-- Start of Document segment --

With All The Lights Still On (Ghost Story, repost)

This is an old story from 2009 that I am reposting for a dear, sweet friend! The story still stands, but ages and life are way different 🙂

 

With All The Lights Still On

There is a dead bird on my front porch and I firmly believe that FedEx has avoided leaving my much-awaited package because of it.

My front door is surrounded by glass windows, the one above the door being the widest. It is this window that birds, it seems, cannot refuse smashing into, often causing them to die and burdening me with a fresh carcass at my door. Birds are all fancy feathers and songs till they’re lying dead at the entrance to your home. Then they’re just a nuisance; just stupid flying rats.

The sound created by birds hitting my window has never made it onto my list of dismissable house noises. It is loud, firm, and I confuse it with the sound of my front door shutting. And – if you couldn’t see this coming from ten miles away- I usually physically freeze, stop breathing and chalk it up to, yes…

a ghost.

-- End of Document segment --
-- Start of Recorded information --

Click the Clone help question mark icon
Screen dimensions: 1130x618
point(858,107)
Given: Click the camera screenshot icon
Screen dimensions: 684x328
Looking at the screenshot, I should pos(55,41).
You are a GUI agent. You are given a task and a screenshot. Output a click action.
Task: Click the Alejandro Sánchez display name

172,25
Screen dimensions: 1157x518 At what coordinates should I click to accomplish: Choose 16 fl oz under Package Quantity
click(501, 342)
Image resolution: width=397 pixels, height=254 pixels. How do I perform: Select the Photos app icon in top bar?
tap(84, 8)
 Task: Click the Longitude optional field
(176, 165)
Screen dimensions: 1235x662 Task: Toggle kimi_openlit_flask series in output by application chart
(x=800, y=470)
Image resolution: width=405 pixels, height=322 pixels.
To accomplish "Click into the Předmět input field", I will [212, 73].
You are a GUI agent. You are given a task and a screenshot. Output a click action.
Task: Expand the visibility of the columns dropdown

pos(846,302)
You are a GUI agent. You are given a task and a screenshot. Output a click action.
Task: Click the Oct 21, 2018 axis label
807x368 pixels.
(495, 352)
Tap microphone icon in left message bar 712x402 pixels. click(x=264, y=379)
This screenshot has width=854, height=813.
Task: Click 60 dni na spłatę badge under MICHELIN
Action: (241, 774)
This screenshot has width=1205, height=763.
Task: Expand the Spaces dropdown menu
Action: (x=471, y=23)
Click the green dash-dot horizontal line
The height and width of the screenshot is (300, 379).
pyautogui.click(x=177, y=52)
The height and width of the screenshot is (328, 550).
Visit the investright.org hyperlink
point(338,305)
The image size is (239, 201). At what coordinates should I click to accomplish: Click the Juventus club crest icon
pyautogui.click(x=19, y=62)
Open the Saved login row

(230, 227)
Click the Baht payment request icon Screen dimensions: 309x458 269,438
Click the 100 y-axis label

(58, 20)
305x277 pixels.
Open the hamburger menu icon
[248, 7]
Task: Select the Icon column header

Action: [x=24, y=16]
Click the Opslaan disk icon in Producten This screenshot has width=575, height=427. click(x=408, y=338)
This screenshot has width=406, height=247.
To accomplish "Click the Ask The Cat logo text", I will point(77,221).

-- End of Recorded information --

__Your tasks__.
A – Summarize the ghost story in two sentences.
B – Answer these questions about the ghost story, one per line:
(i) What year is the story originally from?
(ii) Which window do the birds keep smashing into?
(iii) What sound does the narrator confuse the birds hitting the window with?
C – Resume the ghost story from the point where the text stops.

__Exercise answers__.
A – Reposted from 2009 for a friend, the story opens with a dead bird on the narrator's front porch, which the narrator believes kept FedEx from leaving a long-awaited package. Birds often die smashing into the wide window above the front door, and the loud sound, easily mistaken for the door shutting, makes the narrator freeze, stop breathing, and blame a ghost.

B –
(i) 2009
(ii) The window above the front door, which is the widest
(iii) The front door shutting

C –
If you know me, you’d think me silly for stories’ sake. If you know me well, you know I am deathly afraid of ghosts. Though I’ve never seen one, heard one, talked to one, or received any infinitesimal confirmation that ghosts exist, I am completely convinced that I am on the continuous verge of being haunted. Sure, who hasn’t slept for a week after watching The Grudge or refused to return a scary movie because the cover art is visibly ‘uninviting’? Who hasn’t, in their adulthood, slept at the foot of their parents’ bed after being unforeseeably subjected to a commercial for Mothman Prophecies? And really, when wasn’t the last time you made your mom and best friend come over to your house while you moved because-you claimed- a ghost was using your keyless entry to repeatedly lock you out of your car? (Yes, this is a true story. Happened over the summer. And, yes, my shame runs ocean-deep.)

I may not fear short skirts, competition, public speaking or public drunkenness, saying how I REALLY feel, admitting mistakes, falling off the bar or karaoke. But ghosts? Just.. Plain. Frightening.

On our recent trip to North Carolina I forced my sister and son to hear countless episodes of my favorite radio program This American Life. One episode, titled Fake Science, featured a story on amateur ghost hunters as well as audio of what they claimed were ghostly voices. In the back of my mind the bell of probable indecency rang being that I had a six-year-old in the car, but, really, I thought, Are you ever too young to be terrified? I have this horrible habit of considering my son adult-like, like me, forgetting that I myself am not much tougher than any average, dopey little girl.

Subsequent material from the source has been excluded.